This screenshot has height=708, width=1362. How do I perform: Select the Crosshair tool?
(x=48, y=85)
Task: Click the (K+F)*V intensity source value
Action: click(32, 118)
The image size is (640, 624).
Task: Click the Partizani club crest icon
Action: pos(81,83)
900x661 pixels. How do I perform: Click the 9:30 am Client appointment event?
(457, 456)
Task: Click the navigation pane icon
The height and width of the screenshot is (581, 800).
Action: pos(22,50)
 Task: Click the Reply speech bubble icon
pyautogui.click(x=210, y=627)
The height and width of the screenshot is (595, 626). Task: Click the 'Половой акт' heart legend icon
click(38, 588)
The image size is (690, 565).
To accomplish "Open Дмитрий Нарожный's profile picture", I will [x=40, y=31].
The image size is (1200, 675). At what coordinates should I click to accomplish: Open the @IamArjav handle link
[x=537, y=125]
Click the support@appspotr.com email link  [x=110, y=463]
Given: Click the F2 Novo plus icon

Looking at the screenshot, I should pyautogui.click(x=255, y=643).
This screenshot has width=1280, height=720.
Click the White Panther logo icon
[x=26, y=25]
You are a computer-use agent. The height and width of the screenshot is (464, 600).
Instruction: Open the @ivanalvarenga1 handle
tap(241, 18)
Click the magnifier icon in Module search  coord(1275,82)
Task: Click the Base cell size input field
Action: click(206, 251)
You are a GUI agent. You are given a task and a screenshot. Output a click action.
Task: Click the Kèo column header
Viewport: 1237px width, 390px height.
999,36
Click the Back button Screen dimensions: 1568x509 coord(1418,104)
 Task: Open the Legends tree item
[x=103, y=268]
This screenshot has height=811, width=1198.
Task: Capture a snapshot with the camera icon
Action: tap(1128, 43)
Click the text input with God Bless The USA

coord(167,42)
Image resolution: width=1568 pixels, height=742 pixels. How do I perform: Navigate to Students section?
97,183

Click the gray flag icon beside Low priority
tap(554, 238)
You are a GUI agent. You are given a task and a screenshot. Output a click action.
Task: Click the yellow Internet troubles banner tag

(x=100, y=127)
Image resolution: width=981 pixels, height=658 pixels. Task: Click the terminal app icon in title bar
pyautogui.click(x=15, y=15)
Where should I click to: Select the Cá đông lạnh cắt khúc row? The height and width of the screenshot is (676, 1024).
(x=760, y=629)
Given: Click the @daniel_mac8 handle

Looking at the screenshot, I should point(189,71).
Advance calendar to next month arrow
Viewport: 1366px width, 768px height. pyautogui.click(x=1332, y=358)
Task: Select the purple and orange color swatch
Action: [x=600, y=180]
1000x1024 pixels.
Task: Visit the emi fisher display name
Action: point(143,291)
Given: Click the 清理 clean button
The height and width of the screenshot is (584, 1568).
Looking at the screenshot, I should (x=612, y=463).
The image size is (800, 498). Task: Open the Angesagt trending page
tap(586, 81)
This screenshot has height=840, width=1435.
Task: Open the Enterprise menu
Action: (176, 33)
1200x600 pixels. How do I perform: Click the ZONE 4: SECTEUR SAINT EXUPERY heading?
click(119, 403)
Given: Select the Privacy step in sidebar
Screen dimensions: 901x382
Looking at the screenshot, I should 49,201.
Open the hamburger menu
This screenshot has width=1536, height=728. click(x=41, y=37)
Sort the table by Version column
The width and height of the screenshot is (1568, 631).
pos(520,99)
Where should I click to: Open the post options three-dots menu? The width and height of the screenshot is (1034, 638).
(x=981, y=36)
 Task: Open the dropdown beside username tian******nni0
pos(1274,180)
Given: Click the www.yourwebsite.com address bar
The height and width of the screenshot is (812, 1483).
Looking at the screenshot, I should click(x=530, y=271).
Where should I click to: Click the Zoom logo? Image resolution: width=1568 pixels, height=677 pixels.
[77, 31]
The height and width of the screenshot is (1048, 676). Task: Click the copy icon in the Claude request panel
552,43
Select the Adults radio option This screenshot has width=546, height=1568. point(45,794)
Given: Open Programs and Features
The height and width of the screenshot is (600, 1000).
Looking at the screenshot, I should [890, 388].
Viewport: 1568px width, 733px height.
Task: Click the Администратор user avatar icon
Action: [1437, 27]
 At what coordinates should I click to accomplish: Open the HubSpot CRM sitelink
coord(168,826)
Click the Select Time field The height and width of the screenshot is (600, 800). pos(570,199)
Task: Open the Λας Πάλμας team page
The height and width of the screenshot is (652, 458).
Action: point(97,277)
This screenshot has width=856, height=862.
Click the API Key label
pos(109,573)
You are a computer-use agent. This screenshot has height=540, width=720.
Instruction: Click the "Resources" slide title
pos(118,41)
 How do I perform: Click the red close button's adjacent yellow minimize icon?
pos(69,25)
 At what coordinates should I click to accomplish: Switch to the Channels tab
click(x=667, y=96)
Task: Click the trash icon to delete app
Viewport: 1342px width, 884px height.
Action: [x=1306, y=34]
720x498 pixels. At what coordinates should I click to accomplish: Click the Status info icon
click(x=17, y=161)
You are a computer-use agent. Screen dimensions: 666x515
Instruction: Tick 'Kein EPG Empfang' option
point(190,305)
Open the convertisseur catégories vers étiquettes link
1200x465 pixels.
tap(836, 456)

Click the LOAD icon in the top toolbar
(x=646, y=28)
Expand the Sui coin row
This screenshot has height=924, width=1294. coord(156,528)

----

▶ Exercise instructions
Whenever the word "computer" shows up in a line above, copy that line.

▶ Solution to this problem
You are a computer-use agent. The height and width of the screenshot is (464, 600).
You are a computer-use agent. This screenshot has height=540, width=720.
You are a computer-use agent. Screen dimensions: 666x515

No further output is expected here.